Kick-start your project with my new book Data Preparation for Machine Learning, including step-by-step tutorials and the Python source code files for all examples.

Let’s get started.

Updated May/2020: Changed section headings to be more accurate.

A Gentle Introduction to Dimensionality Reduction for Machine Learning
Photo by Kevin Jarrett, some rights reserved.

Overview

This tutorial is divided into three parts; they are:

Problem With Many Input Variables
Dimensionality Reduction
Techniques for Dimensionality Reduction
1. Feature Selection Methods
2. Matrix Factorization
3. Manifold Learning
4. Autoencoder Methods
5. Tips for Dimensionality Reduction

Problem With Many Input Variables

The performance of machine learning algorithms can degrade with too many input variables.

If your data is represented using rows and columns, such as in a spreadsheet, then the input variables are the columns that are fed as input to a model to predict the target variable. Input variables are also called features.

We can consider the columns of data representing dimensions on an n-dimensional feature space and the rows of data as points in that space. This is a useful geometric interpretation of a dataset.

Having a large number of dimensions in the feature space can mean that the volume of that space is very large, and in turn, the points that we have in that space (rows of data) often represent a small and non-representative sample.

This can dramatically impact the performance of machine learning algorithms fit on data with many input features, generally referred to as the “curse of dimensionality.”

Therefore, it is often desirable to reduce the number of input features.

This reduces the number of dimensions of the feature space, hence the name “dimensionality reduction.”

Want to Get Started With Data Preparation?

Take my free 7-day email crash course now (with sample code).

Click to sign-up and also get a free PDF Ebook version of the course.

Dimensionality Reduction

Dimensionality reduction refers to techniques for reducing the number of input variables in training data.

When dealing with high dimensional data, it is often useful to reduce the dimensionality by projecting the data to a lower dimensional subspace which captures the “essence” of the data. This is called dimensionality reduction.

— Page 11, Machine Learning: A Probabilistic Perspective, 2012.

High-dimensionality might mean hundreds, thousands, or even millions of input variables.

Fewer input dimensions often mean correspondingly fewer parameters or a simpler structure in the machine learning model, referred to as degrees of freedom. A model with too many degrees of freedom is likely to overfit the training dataset and therefore may not perform well on new data.

It is desirable to have simple models that generalize well, and in turn, input data with few input variables. This is particularly true for linear models where the number of inputs and the degrees of freedom of the model are often closely related.

The fundamental reason for the curse of dimensionality is that high-dimensional functions have the potential to be much more complicated than low-dimensional ones, and that those complications are harder to discern. The only way to beat the curse is to incorporate knowledge about the data that is correct.

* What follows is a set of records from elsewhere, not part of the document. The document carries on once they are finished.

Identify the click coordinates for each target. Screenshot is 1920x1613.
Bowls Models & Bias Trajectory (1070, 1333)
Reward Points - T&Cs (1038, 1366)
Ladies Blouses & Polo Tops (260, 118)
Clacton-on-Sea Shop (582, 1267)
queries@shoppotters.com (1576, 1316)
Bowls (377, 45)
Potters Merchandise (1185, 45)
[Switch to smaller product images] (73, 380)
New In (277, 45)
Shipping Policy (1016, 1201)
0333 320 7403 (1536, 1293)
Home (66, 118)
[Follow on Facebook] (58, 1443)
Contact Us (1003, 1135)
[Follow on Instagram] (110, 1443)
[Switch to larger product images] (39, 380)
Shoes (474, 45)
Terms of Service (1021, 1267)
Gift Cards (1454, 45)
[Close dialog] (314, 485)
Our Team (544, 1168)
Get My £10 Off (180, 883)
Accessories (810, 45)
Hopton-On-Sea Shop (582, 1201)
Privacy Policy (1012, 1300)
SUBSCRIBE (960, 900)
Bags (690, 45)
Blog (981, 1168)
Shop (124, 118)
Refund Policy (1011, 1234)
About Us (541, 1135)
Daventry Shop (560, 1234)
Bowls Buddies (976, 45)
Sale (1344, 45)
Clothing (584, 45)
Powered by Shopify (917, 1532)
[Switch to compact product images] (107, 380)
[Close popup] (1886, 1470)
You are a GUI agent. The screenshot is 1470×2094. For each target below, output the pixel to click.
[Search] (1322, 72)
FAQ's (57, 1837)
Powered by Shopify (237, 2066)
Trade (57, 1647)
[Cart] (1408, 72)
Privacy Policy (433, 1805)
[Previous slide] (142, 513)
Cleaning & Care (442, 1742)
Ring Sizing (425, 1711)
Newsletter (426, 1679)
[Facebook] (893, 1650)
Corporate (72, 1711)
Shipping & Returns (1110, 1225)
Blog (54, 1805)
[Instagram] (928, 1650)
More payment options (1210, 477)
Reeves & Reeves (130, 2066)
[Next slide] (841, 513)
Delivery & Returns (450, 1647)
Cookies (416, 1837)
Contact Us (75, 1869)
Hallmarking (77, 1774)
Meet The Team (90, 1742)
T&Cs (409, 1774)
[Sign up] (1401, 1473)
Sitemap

— Page 15, Pattern Classification, 2000.

Dimensionality reduction is a data preparation technique performed on data prior to modeling. It might be performed after data cleaning and data scaling and before training a predictive model.

… dimensionality reduction yields a more compact, more easily interpretable representation of the target concept, focusing the user’s attention on the most relevant variables.

— Page 289, Data Mining: Practical Machine Learning Tools and Techniques, 4th edition, 2016.

As such, any dimensionality reduction performed on training data must also be performed on new data, such as a test dataset, validation dataset, and data when making a prediction with the final model.

Techniques for Dimensionality Reduction

There are many techniques that can be used for dimensionality reduction.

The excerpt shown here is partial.